Credit investing

Distressed debt: Why India must make friends with the vultures

Sitting on a half a trillion dollars of non-performing assets, India’s desire to lift growth should be enough to allow foreign investors to fully tap the country’s distressed debt market. However, there are two major impediments to change.

India’s indigenous vulture population may have been driven to the brink of extinction over the past few decades, but a new variety has been circling the country in anticipation of rich pickings.

Over the past five years, the world’s distressed debt investors have increasingly viewed India as one of the most attractive opportunities there is. Its stock of non-performing assets has a face value of half a trillion dollars and there can be little doubt that a speedier resolution of stressed corporate and financial balance sheets would lift GDP growth and get credit moving again.

Foreign investors also have cheap capital aplenty after years of easing by central banks across the Western world. And as Phoenix Legal partner Aditya Bhargava told FinanceAsia, “They’re keen to deploy it.”

The problem, if it can be described as such, lies with the government. After spending decades trying to keep India Inc in local hands, it still maintains stringent foreign exchange controls to prevent capital flight and ensure that foreign inflows and outflows do not de-stabilize the economy.

It is understandably wary about solving one problem with foreign capital, only to create new less controllable ones further down the road. It has been making moves in the right direction, but is it getting close to fully embracing the capital, which foreign investors can offer?

Theron Alldis, an Indian expert at distressed asset trader, SC Lowy, certainly hopes so.

“The irony is that the strict regulations were put in place to protect Indian companies from foreign exchange fluctuations,” he commented. “The problem is that it’s now having the opposite effect; preventing them from accessing the financing they need."

First: the good news. Debt and bankruptcy resolution has been revolutionized since the government enacted the Insolvency and Bankruptcy Code (IBC) in 2016 based on the UK model. Where once it took four years to resolve cases, the government mandated a time period of less than a year.

The code represented one of the key initiatives of prime minister, Narendra Modi’s first government. Since then, there have been multiple directives to streamline things further.

In July 2019, for example, the Reserve Bank of India (RBI) issued a new directive providing a template for entities to recognize and report defaults.

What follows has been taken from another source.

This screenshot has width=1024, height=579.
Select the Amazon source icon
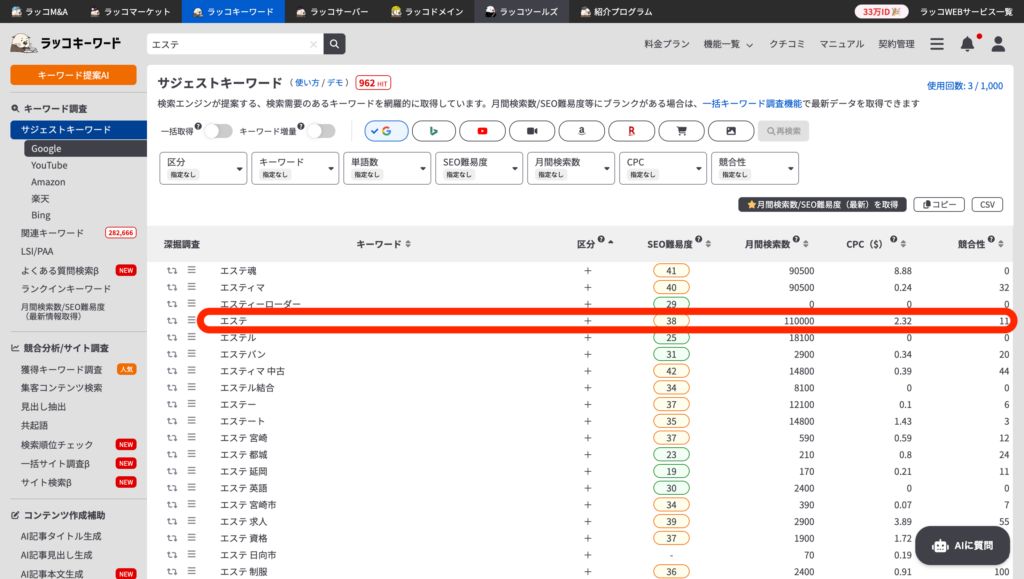[x=582, y=131]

It also gave them a 30-day period to devise the broad terms of a resolution strategy followed by the signing of an inter-creditor agreement (ICA), which needed to be approved by 75% of lenders by value or 60% by number. The new rules also required clarity on whether legal proceedings would be initiated.

In the second half of last year, two key cases tested the IBC’s effectiveness and in one case, was found wanting. 

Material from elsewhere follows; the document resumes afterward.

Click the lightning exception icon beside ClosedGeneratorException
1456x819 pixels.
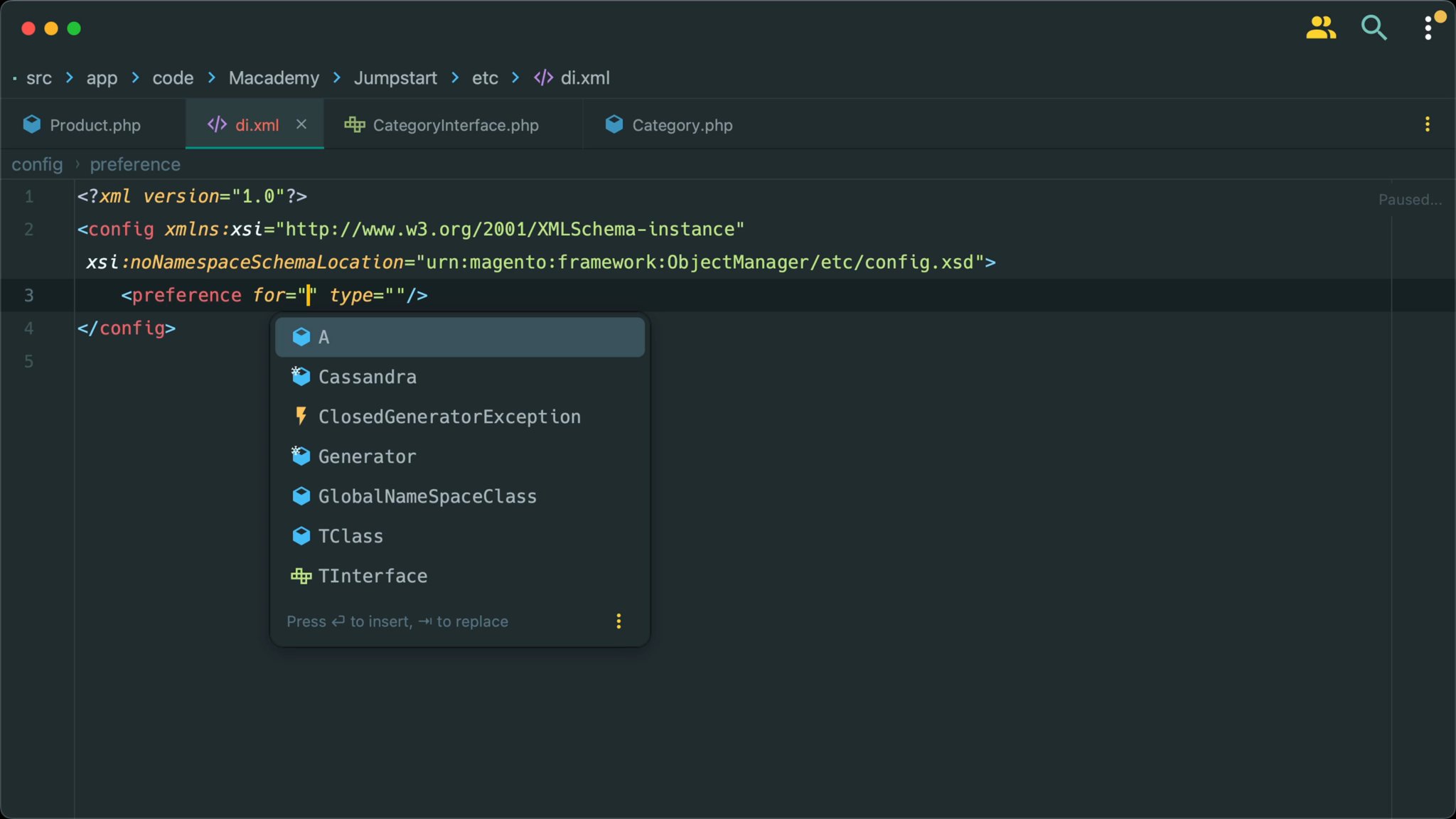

Last July, the National Company Law Appellate Tribunal (NCLAT) created a stomach churning moment for the debt reconstruction industry when it ruled that secured creditors (banks) and unsecured creditors (suppliers and vendors) should be treated equally in the bankruptcy of Essar Steel. The Supreme Court overturned the judgment in mid-November, prioritizing secured creditors and allowing the resolution plan that the ICA had agreed to proceed.

“That decision was hugely important,” Alldis commented. It particularly affected SC Lowy, which had purchased a portfolio of Essar Steel loans from Bank of Baroda at around 70% of face value earlier in the year.

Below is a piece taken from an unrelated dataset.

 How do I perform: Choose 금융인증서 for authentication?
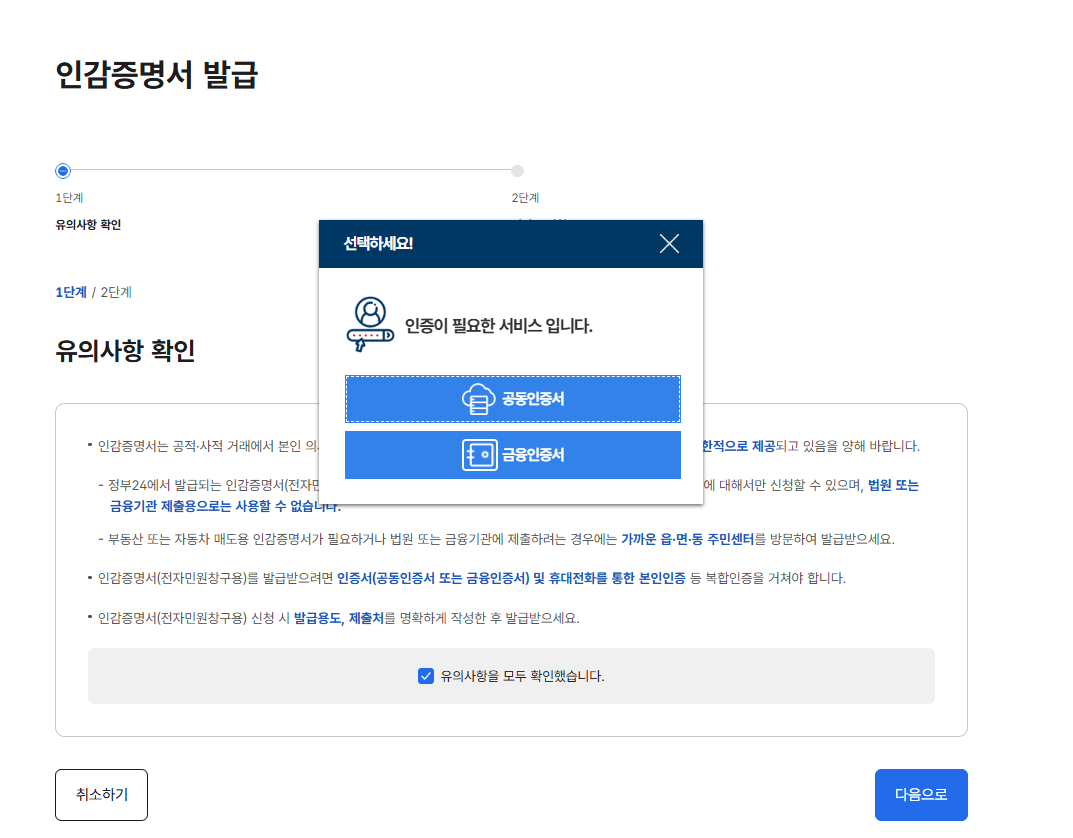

The second case concerns the bankruptcy of non-banking financing company (NBFC) Dewan Housing Finance Corp (DHFC), which defaulted after delaying a commercial paper payment in June 2019. This is the first bankruptcy testing the code’s applicability to the financial sector.

CREDIT TRANSMISSION

Since Infrastructure Leasing & Financial Services (IL&FS) imploded in September 2018, the NBFC sector has been enduring a liquidity squeeze.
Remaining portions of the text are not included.